[Goal of the exercise] In full and without change, retype the records.

[Records for this task]

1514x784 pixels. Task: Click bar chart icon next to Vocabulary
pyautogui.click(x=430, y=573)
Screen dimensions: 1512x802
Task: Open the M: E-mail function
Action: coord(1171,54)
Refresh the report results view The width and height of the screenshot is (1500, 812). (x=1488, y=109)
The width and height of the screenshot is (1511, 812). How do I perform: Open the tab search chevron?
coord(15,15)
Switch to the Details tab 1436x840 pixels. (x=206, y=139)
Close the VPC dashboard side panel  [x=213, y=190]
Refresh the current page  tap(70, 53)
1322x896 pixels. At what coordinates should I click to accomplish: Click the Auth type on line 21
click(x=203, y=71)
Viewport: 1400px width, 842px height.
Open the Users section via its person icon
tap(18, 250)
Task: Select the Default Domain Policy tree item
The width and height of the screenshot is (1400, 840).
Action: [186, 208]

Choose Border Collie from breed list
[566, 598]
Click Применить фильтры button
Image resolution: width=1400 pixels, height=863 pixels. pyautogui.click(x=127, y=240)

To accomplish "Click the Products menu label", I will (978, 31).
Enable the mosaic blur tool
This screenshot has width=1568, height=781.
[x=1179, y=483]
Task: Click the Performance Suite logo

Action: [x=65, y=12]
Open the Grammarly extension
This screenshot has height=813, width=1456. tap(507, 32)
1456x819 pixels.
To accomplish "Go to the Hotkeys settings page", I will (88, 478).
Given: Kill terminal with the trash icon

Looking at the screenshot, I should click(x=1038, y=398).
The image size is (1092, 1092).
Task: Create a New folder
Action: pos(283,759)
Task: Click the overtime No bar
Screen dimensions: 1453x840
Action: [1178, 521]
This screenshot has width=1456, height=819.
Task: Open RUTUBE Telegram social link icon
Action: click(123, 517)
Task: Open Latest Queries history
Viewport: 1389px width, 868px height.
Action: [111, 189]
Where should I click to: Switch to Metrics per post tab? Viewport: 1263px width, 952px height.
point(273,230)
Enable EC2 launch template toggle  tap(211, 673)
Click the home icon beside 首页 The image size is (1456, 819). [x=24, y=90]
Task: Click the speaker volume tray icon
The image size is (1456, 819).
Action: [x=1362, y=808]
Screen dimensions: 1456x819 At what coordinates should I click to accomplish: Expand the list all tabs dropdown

[Solution to this exercise]
1514x784 pixels. Task: Click bar chart icon next to Vocabulary
pyautogui.click(x=430, y=573)
Screen dimensions: 1512x802
Task: Open the M: E-mail function
Action: coord(1171,54)
Refresh the report results view The width and height of the screenshot is (1500, 812). (x=1488, y=109)
The width and height of the screenshot is (1511, 812). How do I perform: Open the tab search chevron?
coord(15,15)
Switch to the Details tab 1436x840 pixels. (x=206, y=139)
Close the VPC dashboard side panel  [x=213, y=190]
Refresh the current page  tap(70, 53)
1322x896 pixels. At what coordinates should I click to accomplish: Click the Auth type on line 21
click(x=203, y=71)
Viewport: 1400px width, 842px height.
Open the Users section via its person icon
tap(18, 250)
Task: Select the Default Domain Policy tree item
The width and height of the screenshot is (1400, 840).
Action: [186, 208]

Choose Border Collie from breed list
[566, 598]
Click Применить фильтры button
Image resolution: width=1400 pixels, height=863 pixels. pyautogui.click(x=127, y=240)

To accomplish "Click the Products menu label", I will (978, 31).
Enable the mosaic blur tool
This screenshot has width=1568, height=781.
[x=1179, y=483]
Task: Click the Performance Suite logo

Action: [x=65, y=12]
Open the Grammarly extension
This screenshot has height=813, width=1456. tap(507, 32)
1456x819 pixels.
To accomplish "Go to the Hotkeys settings page", I will (88, 478).
Given: Kill terminal with the trash icon

Looking at the screenshot, I should click(x=1038, y=398).
The image size is (1092, 1092).
Task: Create a New folder
Action: pos(283,759)
Task: Click the overtime No bar
Screen dimensions: 1453x840
Action: [1178, 521]
This screenshot has width=1456, height=819.
Task: Open RUTUBE Telegram social link icon
Action: click(123, 517)
Task: Open Latest Queries history
Viewport: 1389px width, 868px height.
Action: [111, 189]
Where should I click to: Switch to Metrics per post tab? Viewport: 1263px width, 952px height.
point(273,230)
Enable EC2 launch template toggle  tap(211, 673)
Click the home icon beside 首页 The image size is (1456, 819). [x=24, y=90]
Task: Click the speaker volume tray icon
The image size is (1456, 819).
Action: [x=1362, y=808]
Screen dimensions: 1456x819 At what coordinates should I click to accomplish: Expand the list all tabs dropdown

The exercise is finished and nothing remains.